■ EXERCISES TO COMPLETE
[A] According to the cold cathode text, what serves as the supporting substrate in the conventional electric field emission cold cathode?
[B] In the cold cathode text, rewrite the part that opens with the words containing "In order to" and closes with "view of FIG. 2.", putting "arcing" in place of "discharge".
[C] Pick up the cold cathode text from where it stops and continue it.

■ PAGE TEXT
##############################
In order to prevent such damage due to discharge, various methods
have been proposed. By way of example reference is made to a
conventional field emission cold cathode disclosed in Japanese
Patent Application Laid Open No. 7-240143/1995 is shown in a
sectional view of FIG. 1 and a plan view of FIG. 2.
As shown in FIG. 1, a conventional electric field emission cold
cathode consists of a silicon substrate 1 serving as a supporting
substrate; an insulating film 2 such as an oxide film, formed on
the silicon substrate 1; a gate electrode 3a formed on the
insulating film 2 and having an opening at an emitter formation
region; and an emitter 5a formed in the opening of the insulating
film 2, the emitter being connected to the silicon substrate 1; and
an insulating film 8 formed so as to cover the gate electrode 3a.
An anode electrode 7 is disposed so as to face the gate electrode
3a by spatially separating it from the emitter 5a. As shown in FIG.
1, the gate electrode 3a is of the conventional field emission cold
cathode type and has a shape in section such that the side surface
of the opening of the gate electrode 3a is approximately
perpendicular to the surface of the silicon substrate 1 and the
upper surface of the insulating film 8. Moreover, as shown in FIG.
##############################
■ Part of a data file
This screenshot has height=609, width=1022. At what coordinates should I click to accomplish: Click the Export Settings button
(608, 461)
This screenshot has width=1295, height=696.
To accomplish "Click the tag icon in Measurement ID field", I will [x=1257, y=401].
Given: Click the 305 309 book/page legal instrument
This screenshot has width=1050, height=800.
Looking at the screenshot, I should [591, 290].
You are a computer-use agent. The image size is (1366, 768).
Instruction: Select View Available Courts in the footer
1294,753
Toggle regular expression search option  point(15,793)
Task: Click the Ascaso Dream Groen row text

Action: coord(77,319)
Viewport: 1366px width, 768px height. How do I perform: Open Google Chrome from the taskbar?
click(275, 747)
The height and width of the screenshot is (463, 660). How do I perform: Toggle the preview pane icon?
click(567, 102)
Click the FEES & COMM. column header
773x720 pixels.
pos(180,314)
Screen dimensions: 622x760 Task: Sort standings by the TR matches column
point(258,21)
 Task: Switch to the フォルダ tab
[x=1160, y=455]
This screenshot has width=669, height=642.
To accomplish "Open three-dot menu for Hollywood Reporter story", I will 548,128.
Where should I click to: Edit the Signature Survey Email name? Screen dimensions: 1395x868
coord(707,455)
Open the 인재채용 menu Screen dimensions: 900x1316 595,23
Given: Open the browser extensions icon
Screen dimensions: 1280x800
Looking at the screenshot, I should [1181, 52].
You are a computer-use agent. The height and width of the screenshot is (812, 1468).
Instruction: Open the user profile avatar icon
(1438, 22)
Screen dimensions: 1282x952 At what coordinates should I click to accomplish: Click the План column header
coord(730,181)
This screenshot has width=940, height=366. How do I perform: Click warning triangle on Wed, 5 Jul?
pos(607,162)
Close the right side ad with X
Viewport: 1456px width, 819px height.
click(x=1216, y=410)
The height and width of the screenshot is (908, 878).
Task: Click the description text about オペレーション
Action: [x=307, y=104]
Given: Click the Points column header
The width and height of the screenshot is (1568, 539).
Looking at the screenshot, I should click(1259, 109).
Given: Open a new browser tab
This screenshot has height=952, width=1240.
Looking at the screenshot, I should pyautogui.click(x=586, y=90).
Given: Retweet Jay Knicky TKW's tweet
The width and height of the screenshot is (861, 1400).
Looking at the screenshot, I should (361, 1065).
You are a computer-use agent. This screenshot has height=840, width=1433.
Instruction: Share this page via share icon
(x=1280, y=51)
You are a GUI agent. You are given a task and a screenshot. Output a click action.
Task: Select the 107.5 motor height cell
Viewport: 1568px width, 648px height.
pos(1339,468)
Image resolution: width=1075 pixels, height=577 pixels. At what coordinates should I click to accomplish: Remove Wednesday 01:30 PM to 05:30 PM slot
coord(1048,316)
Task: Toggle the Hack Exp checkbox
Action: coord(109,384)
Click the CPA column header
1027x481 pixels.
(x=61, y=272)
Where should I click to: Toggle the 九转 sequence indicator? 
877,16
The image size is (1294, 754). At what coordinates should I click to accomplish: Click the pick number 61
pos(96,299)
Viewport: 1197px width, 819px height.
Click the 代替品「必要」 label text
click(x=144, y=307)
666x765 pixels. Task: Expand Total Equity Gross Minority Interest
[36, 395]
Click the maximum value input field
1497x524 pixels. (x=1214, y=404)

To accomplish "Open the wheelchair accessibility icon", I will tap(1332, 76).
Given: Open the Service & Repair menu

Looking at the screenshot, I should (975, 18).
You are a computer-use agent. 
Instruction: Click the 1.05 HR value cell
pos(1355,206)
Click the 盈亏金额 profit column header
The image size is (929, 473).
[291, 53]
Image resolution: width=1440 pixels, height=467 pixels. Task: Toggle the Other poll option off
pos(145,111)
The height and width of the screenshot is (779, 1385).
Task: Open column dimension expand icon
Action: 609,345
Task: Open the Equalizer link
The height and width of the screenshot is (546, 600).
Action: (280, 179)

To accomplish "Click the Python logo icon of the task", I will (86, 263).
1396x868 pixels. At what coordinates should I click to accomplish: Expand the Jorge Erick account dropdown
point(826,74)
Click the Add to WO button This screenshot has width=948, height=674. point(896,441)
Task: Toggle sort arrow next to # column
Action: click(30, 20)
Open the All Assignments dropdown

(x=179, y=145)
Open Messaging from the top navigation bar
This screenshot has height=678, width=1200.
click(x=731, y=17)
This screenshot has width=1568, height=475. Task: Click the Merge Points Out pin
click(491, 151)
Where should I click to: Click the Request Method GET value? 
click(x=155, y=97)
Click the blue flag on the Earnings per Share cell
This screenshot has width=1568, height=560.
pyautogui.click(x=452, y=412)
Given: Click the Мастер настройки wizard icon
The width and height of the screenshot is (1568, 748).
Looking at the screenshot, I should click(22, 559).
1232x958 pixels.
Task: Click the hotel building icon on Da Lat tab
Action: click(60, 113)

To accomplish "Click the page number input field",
##############################
■ WRITTEN ANSWERS
[A] A silicon substrate 1 serves as the supporting substrate.

[B]
In order to prevent such damage due to arcing, various methods
have been proposed. By way of example reference is made to a
conventional field emission cold cathode disclosed in Japanese
Patent Application Laid Open No. 7-240143/1995 is shown in a
sectional view of FIG. 1 and a plan view of FIG. 2.

[C]
2, when viewed from above, the gate electrode 3a has a
configuration which generally includes a rectangular portion having
four right angle corners. In such conventional field emission cold
cathode, the insulating film surrounds the gate electrode, whereby
the occurrence of discharge of the gate electrode due to residual
gas near the gate electrode is prevented and the breakdown of the
device resulting from a discharge between the emitter and the gate
electrode is suppressed.
However, in the foregoing conventional field emission cold cathode,
there has been a first problem that a gate voltage required to
cause the emitter to emit electrons cannot be reduced.
Specifically, since a conventional field emission cold cathode
employs a structure in which the gate electrode is surrounded by
the insulating film, a margin for depositing the insulating film
between the emitter and the gate electrode is necessary, so that
operation at low voltage is limited by the amount equivalent to the
margin. In order to overcome such problem, an additional mechanism
to enhance an electric field must be incorporated into a
conventional prior art device, so that complexities of device
structure and processes for manufacturing the device result, which
entail disadvantages in manufacturing a conventional device.
Furthermore, in a conventional field emission cold cathode, there
is a second problem in that breakdown due to discharging from the
anode electrode occurs. Specifically, the gate electrode is
protected by the insulating film, whereby breakdown due to
discharge between the emitter and the gate electrode during
operation at low voltage can be prevented effectively. However, the
insulating film covering the gate electrode has less effect to
prevent the breakdown due to discharge from the anode electrode so
that the breakdown of the insulating film under the gate electrode
is apt to occur with a high probability.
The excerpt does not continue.